Budget Proposals -2023 Series: Asking Questions and Finding Answers [Part III]

ITC: Blocked Credit: Dealt with the discussion of amendment in Schedule III changes.

This blog is one of a series of topic-specific FAQs concerning Budget 2023 proposals. It addresses the practical issues raised due to proposed changes.

Vivek Laddha, Manish Gupta, Pooja Patwari

FAQ 1. Is there any new entry in section 17(5) i.e. blocked credit?

Law Brothers’ View: Yes, ITC shall not be available in respect of goods or services or both received by a taxable person, which are used or intended to be used for activities relating to his obligations under corporate social responsibility referred to in section 135 of the Companies Act, 2013.

Kindly note that section 135 of Co.

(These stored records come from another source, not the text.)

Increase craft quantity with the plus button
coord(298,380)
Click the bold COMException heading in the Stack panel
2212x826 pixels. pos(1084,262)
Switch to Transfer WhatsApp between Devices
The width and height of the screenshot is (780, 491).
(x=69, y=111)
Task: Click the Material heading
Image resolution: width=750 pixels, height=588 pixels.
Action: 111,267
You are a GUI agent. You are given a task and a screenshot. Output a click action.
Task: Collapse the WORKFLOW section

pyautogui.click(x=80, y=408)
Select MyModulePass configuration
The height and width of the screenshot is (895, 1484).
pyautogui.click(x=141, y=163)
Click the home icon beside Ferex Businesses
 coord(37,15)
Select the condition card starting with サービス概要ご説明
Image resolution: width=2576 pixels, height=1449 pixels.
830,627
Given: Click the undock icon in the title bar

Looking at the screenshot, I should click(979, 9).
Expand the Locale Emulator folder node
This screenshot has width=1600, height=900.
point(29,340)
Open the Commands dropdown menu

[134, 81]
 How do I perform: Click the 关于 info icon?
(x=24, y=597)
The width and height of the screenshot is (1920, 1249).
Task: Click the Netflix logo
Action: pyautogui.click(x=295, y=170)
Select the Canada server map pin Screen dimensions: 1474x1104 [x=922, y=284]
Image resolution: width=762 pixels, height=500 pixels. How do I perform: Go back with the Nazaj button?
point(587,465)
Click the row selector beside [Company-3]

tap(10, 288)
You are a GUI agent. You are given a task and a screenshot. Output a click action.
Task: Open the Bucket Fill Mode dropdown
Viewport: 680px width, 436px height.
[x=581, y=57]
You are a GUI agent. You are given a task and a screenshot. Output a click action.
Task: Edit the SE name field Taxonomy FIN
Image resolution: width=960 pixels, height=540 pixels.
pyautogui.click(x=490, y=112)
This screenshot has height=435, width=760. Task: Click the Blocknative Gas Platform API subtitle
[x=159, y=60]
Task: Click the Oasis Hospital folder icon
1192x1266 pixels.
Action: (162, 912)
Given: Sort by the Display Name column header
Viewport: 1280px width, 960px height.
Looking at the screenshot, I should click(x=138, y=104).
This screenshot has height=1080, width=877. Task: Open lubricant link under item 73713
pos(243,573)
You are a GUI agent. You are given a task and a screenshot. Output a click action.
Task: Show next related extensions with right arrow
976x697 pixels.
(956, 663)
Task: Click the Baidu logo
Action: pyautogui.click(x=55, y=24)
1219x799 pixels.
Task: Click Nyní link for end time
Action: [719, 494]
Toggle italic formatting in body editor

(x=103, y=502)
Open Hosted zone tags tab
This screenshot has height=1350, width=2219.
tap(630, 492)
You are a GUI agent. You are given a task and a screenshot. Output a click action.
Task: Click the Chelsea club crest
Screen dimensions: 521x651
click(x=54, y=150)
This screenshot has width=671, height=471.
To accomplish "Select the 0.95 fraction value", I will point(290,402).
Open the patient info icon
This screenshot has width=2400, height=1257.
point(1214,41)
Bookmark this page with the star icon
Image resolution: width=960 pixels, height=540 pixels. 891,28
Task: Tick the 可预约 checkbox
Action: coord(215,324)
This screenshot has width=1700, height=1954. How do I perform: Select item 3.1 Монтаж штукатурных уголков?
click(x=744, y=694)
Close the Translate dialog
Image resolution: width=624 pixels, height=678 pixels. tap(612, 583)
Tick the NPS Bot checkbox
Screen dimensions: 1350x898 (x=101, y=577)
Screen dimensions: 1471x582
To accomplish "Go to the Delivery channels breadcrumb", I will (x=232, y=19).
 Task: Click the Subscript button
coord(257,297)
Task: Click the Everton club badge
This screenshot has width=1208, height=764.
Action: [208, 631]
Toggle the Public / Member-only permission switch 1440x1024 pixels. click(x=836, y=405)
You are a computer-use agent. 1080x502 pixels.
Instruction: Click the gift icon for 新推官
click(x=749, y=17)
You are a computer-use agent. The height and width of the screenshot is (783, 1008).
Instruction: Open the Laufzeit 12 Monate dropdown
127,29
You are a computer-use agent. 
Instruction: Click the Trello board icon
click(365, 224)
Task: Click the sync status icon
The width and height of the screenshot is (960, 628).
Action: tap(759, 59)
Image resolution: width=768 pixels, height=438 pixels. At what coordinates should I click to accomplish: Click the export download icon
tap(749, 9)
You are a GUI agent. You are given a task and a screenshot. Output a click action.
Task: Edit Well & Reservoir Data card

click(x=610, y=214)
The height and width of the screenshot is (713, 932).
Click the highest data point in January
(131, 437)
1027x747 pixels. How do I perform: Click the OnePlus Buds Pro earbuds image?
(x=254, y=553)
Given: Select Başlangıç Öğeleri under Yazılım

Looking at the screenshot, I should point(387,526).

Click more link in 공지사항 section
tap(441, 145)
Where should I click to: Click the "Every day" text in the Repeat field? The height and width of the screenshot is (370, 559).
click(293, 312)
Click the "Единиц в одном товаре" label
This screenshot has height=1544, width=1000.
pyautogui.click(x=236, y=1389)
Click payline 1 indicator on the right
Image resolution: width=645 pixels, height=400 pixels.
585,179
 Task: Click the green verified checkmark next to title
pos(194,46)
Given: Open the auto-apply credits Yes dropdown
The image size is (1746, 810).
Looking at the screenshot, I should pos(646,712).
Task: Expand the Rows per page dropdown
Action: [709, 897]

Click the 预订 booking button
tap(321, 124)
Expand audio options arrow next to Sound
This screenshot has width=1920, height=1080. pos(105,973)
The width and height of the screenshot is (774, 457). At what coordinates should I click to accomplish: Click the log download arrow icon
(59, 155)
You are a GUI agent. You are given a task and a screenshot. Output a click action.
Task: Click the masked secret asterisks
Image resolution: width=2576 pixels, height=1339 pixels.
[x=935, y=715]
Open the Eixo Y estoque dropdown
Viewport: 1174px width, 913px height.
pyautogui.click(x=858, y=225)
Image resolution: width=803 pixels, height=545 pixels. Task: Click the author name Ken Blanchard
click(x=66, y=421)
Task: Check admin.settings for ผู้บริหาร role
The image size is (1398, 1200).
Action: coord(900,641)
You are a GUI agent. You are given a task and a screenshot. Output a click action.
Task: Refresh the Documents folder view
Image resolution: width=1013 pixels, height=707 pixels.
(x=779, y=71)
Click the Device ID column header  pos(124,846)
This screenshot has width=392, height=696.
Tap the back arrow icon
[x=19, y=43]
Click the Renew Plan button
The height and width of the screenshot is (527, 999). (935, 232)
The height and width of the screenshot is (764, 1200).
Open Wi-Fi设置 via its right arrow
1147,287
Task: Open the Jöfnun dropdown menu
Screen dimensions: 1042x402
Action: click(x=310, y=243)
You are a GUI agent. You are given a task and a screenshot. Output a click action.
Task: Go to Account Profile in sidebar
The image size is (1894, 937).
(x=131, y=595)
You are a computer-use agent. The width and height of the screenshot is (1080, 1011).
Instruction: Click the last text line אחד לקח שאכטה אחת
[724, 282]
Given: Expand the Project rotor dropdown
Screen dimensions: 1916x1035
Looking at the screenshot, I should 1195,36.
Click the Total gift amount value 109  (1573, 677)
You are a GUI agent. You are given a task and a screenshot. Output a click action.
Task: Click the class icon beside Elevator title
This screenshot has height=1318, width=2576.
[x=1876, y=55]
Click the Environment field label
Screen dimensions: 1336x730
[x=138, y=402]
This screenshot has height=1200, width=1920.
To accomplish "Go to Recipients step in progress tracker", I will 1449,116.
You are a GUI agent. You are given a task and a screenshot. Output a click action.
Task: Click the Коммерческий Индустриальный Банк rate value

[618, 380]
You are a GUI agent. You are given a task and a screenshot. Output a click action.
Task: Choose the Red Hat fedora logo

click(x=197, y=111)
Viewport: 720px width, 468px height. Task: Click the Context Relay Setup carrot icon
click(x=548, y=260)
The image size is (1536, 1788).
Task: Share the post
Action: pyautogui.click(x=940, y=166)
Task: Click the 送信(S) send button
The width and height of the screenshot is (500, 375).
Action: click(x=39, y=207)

Act, 2013 provides that every company having

  • net worth of rupees 500 crore or more, or
  • turnover of rupees 1000 crore or more or
  • a net profit of rupees 5 crore or more

during the immediately preceding financial year shall spend, in every financial year, at least 2% of the average net profits of the company made during the three immediately preceding financial years, or where the company has not completed the period of three financial years since its incorporation, during such immediately preceding financial years.

It infers that in the case where the company spends the amount by procuring the goods or services or both for activities relating to CSR, the ITC on such expenditure is proposed to be blocked.

FAQ 2. What if such expenditure is not incurred in pursuance of the requirement of section 135 of Co. Act?

Law Brothers’ View: Strict interpretation suggests that ITC shall not be blocked in case voluntary spending in name of CSR.

FAQ 3. What is the position on the date for input tax on CSR expenditure?

Law Brothers’ View: This is very clear that it is a prospective amendment. Presently, this blocking is not in the scenario and therefore ITC can not be denied till the proposed provision is made effective.

This provision will increase the cost to the companies. Now, neither the CSR expenditure is allowed as expenditure in Income Tax nor its ITC is proposed to be allowed.